[Document extract]

What the plant is, underneath the marketing, is a single-cassette, self-sustaining bioluminescent organism, and the biochemistry is robust enough to have been ported into yeast and human cells in addition to multiple plant species [3]. The framing of the Firefly Petunia as a gateway to "real-life Avatar" trees, as some retail coverage has it, is a marketing horizon, not a 2025 shipping target. The same pathway has been demonstrated in poplar (Populus canadensis), and Light Bio has said it intends to make future plant generations at least tenfold brighter and to expand into chrysanthemums, houseplants, and cut flowers [10][4]. "The biggest challenge was achieving strong, stable bioluminescence without compromising the health and natural beauty of the petunias," Wood told Pesquisa FAPESP [14].

What the glow means for biology, gardening, and consumer biotech

For a plant biologist, the Firefly Petunia is interesting less for the marketing mythology than for what it makes newly possible. Plants that report on their own metabolism in real time, glowing brighter under stress, pathogen attack, or drought, have been a target of plant-science instrumentation for two decades, but those tools have required expensive substrates and dark-box imaging. A self-sustaining cycle keyed to a metabolite the plant already makes, expressing visibly under normal growing conditions, is a new kind of in vivo biosensor. The same 2024 paper showed the pathway working in HEK293 human cells, and the Yampolsky Lab's earlier fungal work has been picked up in mammalian cell-biology contexts as well [12][3].

[/Document extract]
[Given data]

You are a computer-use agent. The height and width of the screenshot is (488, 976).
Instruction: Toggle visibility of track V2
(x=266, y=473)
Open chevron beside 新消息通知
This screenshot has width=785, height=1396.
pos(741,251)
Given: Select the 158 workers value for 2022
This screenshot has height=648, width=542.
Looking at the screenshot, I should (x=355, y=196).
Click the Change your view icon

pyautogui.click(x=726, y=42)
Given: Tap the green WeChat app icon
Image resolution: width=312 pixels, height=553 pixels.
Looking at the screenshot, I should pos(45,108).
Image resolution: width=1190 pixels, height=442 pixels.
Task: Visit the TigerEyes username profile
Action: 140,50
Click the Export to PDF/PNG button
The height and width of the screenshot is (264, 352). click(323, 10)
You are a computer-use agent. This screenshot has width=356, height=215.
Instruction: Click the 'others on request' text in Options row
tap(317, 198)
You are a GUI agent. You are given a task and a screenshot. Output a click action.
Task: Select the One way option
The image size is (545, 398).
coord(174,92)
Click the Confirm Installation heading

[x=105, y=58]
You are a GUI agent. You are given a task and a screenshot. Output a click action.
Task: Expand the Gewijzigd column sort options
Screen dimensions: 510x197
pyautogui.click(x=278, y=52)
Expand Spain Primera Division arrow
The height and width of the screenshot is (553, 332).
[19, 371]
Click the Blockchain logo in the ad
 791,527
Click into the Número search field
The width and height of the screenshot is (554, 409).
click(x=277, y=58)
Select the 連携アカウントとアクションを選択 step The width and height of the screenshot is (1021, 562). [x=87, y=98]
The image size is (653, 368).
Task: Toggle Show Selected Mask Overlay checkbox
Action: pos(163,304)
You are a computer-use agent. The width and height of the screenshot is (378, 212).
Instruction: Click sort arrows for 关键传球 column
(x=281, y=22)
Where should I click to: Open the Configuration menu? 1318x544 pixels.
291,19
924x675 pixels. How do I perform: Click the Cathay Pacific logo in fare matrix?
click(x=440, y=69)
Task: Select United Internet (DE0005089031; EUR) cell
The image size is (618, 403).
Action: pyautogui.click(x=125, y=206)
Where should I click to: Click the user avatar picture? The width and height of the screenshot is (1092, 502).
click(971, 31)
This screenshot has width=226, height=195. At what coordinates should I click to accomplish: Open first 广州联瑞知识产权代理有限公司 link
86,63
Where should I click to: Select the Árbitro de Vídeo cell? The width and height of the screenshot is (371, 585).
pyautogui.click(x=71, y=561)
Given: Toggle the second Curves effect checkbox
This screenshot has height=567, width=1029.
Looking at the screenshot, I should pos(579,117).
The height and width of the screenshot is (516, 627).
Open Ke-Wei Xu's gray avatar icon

[/Given data]

• Task requirements:
1. Update the Firefly Petunia text between "What the glow" and "as well [12][3].", inclusive, replacing "biosensor" with "sensor".
2. Continue the Firefly Petunia text from its final sentence.

• Task answers:
1.
What the glow means for biology, gardening, and consumer biotech

For a plant biologist, the Firefly Petunia is interesting less for the marketing mythology than for what it makes newly possible. Plants that report on their own metabolism in real time, glowing brighter under stress, pathogen attack, or drought, have been a target of plant-science instrumentation for two decades, but those tools have required expensive substrates and dark-box imaging. A self-sustaining cycle keyed to a metabolite the plant already makes, expressing visibly under normal growing conditions, is a new kind of in vivo sensor. The same 2024 paper showed the pathway working in HEK293 human cells, and the Yampolsky Lab's earlier fungal work has been picked up in mammalian cell-biology contexts as well [12][3].

2.
For a gardener, the practical questions are simpler. Will it reseed? No, because Light Bio sells sterile starter plants and the species has no close wild relatives in North America [11][7]. Is it safe for pets? The Royal Horticultural Society notes that the plant is not approved for sale in the UK or EU without further GMO authorisation, so the question is moot outside the United States [11]. The company recommends full sun (more than six hours a day), well-draining soil at pH 5.5 to 6.2, and a heavy-feeding petunia fertiliser with chelated iron; brighter plants mean more substrate flowing through the cycle [7].

For the rest of us, the more interesting questions are cultural. A self-illuminating living thing on a kitchen counter is the first mass-market output of a strand of synthetic biology that has lived mostly in the pages of Nature Methods and on the cover of TIME's Best Inventions of 2024 [4][9]. It will not change agriculture: glowing petunias are ornamental, sterile, and sold as individuals. What it might change is the way a non-scientific public encounters a transgenic organism for the first time, in a form factor that is decorative, harmless, and slightly uncanny. Diane Blazek, executive director of the National Garden Bureau, framed the consumer appeal plainly: "Grandma grew petunias, but oh, look, now I've got a petunia that glows in the dark. So, this is really cool" [2]. Chris Beytes of Ball Publishing made the horticultural case: "If you buy your first plant because it glows in the dark or it's dyed pink, your second and third and 100th plant may be the traditional stuff" [2].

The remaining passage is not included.